=== DATA ===
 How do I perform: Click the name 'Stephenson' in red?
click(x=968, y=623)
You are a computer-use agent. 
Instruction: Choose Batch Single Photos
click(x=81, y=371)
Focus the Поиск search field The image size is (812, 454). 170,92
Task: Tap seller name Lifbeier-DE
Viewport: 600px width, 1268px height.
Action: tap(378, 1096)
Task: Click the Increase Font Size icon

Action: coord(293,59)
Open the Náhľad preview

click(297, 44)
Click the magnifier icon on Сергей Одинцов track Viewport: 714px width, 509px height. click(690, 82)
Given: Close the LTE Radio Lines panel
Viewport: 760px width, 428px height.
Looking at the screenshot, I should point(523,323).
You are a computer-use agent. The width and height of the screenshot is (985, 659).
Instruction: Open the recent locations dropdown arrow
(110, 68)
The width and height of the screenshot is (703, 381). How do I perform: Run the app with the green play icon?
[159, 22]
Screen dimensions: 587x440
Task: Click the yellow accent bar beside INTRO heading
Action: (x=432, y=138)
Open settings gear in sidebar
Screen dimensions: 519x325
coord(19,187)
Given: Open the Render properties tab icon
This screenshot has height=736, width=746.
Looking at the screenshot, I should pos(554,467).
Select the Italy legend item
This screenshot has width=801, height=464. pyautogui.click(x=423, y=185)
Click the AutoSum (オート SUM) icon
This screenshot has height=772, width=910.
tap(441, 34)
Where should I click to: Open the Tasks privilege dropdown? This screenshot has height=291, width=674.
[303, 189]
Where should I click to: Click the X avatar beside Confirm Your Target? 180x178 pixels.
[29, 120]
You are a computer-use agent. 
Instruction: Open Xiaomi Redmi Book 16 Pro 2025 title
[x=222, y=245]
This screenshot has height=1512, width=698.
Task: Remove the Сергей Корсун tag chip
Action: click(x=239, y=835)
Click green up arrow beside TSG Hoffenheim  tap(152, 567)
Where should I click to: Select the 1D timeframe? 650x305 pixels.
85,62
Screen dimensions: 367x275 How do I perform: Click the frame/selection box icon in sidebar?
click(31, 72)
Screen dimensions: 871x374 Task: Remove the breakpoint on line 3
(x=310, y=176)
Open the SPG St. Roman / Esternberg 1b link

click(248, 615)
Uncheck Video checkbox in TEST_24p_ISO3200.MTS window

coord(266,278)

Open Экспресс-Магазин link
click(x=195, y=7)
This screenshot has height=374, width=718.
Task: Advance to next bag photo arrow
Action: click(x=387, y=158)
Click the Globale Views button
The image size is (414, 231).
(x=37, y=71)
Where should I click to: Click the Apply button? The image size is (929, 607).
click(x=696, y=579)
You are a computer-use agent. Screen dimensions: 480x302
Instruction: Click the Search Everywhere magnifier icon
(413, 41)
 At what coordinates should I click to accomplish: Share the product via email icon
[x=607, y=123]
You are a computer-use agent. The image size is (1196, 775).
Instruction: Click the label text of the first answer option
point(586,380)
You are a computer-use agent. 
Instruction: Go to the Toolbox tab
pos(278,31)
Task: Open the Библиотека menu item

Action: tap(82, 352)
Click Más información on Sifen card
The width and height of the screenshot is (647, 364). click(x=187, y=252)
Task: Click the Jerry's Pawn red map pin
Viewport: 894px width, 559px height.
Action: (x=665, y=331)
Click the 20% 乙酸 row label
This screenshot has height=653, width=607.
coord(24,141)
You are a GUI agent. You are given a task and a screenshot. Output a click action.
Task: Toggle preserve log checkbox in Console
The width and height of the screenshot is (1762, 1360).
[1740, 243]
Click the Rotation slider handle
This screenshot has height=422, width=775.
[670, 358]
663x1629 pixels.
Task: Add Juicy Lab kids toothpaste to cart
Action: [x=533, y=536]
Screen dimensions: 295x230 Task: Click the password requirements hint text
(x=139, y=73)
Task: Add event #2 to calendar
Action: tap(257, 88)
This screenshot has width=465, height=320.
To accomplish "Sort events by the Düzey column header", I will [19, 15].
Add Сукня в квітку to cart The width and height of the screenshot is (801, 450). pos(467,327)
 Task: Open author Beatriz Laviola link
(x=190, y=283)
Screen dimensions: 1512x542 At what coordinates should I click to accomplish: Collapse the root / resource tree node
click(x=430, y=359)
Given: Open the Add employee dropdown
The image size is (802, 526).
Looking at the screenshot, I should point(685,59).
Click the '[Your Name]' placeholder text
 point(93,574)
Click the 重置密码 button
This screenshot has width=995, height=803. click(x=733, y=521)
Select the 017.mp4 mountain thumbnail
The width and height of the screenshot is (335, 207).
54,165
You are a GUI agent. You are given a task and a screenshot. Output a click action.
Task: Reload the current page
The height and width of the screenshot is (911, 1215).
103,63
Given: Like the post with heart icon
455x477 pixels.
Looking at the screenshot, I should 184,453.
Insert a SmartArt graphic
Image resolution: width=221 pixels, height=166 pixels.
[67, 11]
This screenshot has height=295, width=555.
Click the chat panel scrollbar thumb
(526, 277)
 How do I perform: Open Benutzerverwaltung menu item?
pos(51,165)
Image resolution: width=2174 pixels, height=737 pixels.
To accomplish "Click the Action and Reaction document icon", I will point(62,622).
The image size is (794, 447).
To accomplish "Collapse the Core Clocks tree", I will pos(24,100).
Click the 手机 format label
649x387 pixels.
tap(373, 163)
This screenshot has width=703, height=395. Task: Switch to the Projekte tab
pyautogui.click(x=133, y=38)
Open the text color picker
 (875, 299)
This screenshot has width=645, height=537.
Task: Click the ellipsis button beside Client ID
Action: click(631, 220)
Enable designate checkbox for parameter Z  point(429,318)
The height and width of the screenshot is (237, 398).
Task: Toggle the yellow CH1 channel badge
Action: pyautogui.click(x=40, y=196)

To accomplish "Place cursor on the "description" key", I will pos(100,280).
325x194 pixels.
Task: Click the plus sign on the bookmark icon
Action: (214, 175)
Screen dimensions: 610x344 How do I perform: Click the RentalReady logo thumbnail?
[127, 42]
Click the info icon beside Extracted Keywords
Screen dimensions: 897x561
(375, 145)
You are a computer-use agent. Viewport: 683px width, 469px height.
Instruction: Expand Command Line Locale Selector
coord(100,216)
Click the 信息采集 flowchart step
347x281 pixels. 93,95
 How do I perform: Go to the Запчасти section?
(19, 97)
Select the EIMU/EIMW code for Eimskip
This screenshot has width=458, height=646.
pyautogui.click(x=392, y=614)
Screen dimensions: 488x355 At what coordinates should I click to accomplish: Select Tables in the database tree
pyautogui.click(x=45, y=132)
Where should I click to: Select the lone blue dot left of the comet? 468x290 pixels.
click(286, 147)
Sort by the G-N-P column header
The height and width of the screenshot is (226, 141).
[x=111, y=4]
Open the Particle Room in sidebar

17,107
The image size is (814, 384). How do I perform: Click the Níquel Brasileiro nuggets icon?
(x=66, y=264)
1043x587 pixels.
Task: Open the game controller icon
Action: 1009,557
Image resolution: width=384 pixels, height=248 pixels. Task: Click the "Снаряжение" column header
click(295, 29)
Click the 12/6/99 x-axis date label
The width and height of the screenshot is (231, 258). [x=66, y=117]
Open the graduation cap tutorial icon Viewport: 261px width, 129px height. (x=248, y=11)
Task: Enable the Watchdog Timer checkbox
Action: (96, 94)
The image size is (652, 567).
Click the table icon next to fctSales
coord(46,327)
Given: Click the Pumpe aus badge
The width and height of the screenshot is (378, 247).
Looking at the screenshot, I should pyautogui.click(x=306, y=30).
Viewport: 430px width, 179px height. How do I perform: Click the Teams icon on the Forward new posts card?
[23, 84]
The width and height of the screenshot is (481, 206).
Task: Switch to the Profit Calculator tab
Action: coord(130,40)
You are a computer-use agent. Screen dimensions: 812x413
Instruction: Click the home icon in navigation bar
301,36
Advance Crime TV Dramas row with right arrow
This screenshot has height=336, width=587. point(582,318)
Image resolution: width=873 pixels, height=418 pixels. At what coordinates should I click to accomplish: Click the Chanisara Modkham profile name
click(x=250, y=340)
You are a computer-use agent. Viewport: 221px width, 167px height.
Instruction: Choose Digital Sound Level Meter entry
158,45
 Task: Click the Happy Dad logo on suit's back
===
__WORK ITEM__: Only the lines above from the line containing "You are a computer-use agent. The width" through the line containing "Click green up" should be retyped, exactly and with both ends included.

__SOLUTION TO THIS PROBLEM__:
You are a computer-use agent. The width and height of the screenshot is (985, 659).
Instruction: Open the recent locations dropdown arrow
(110, 68)
The width and height of the screenshot is (703, 381). How do I perform: Run the app with the green play icon?
[159, 22]
Screen dimensions: 587x440
Task: Click the yellow accent bar beside INTRO heading
Action: (x=432, y=138)
Open settings gear in sidebar
Screen dimensions: 519x325
coord(19,187)
Given: Open the Render properties tab icon
This screenshot has height=736, width=746.
Looking at the screenshot, I should pos(554,467).
Select the Italy legend item
This screenshot has width=801, height=464. pyautogui.click(x=423, y=185)
Click the AutoSum (オート SUM) icon
This screenshot has height=772, width=910.
tap(441, 34)
Where should I click to: Open the Tasks privilege dropdown? This screenshot has height=291, width=674.
[303, 189]
Where should I click to: Click the X avatar beside Confirm Your Target? 180x178 pixels.
[29, 120]
You are a computer-use agent. 
Instruction: Open Xiaomi Redmi Book 16 Pro 2025 title
[x=222, y=245]
This screenshot has height=1512, width=698.
Task: Remove the Сергей Корсун tag chip
Action: click(x=239, y=835)
Click green up arrow beside TSG Hoffenheim  tap(152, 567)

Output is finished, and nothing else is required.